I couldn’t let the Dec. 31 Green Plate Special column, “Veal can be the green meat to eat,” go unanswered.

I ask your readers not to be hoodwinked into perceiving veal as simply a maligned and misunderstood “food.” Veal is the flesh of powerless young animals, killed at 6 months old. The author’s assertion that these animals are now “processed” more “humanely and sustainably” is ludicrous. The beef industry is neither humane nor sustainable – and veal is no exception.

The author implies that the slaughter of a juvenile calf is now an “ethical choice” if the animal was not raised in a small crate – but it’s the killing that counts, not how stress-free the animal was just before death.

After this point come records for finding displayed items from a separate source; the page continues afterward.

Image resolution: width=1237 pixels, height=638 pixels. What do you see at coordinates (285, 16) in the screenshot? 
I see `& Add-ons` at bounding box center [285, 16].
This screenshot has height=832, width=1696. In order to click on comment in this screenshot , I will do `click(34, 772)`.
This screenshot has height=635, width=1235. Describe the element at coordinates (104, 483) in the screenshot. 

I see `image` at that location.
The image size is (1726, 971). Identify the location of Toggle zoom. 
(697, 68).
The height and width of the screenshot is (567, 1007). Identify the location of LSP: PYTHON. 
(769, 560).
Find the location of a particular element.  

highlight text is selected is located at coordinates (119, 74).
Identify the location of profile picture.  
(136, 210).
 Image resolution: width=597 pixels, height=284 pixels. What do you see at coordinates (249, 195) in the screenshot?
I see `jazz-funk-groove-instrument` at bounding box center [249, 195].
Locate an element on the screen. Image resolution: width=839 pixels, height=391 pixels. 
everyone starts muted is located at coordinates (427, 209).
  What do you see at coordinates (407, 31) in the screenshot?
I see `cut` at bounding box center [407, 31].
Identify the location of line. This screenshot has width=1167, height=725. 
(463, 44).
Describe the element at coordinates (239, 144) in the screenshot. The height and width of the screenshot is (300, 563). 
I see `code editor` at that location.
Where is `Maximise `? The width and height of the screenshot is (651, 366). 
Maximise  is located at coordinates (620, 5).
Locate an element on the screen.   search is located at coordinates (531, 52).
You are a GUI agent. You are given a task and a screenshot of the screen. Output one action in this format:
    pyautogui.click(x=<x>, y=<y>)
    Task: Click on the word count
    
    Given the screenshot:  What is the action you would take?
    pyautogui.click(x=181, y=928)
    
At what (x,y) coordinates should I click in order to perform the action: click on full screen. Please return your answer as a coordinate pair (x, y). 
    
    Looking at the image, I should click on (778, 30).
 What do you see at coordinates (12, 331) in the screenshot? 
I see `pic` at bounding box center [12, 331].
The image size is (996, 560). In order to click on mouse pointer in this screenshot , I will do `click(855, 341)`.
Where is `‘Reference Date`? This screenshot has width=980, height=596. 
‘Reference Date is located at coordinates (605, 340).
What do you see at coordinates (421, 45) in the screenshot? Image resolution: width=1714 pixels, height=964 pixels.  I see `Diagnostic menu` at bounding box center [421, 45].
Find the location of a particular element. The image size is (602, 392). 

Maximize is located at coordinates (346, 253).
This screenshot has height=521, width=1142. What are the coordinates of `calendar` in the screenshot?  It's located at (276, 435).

Almost 30 years ago, I became a vegetarian, after reading Jeremy Rifkin’s book “Beyond Beef.” I was disturbed by the environmental damage caused by the cattle industry, and also looking to my future health, to cut my odds of colon cancer and heart disease.

Many people, my own family included, have an almost religious fervor about their right to consume animal flesh. The same used to be true of smokers. But awareness of secondhand smoke as a societal burden changed things. One day, we’ll look back at all meat eating as a barbaric and unhealthy phase in human evolution. And veal will be among the first atrocities taken off the table.

I suggest that every meat eater visit a slaughterhouse at some time. My dad took me to one when I was 16, and sparked a growing compassion for all creatures. The terror of half-stunned pigs, their throats casually slit, the ducks playing in rivers of blood running from the factory – it’s enough to give anyone second thoughts, not just about veal, but about all forms of meat eating.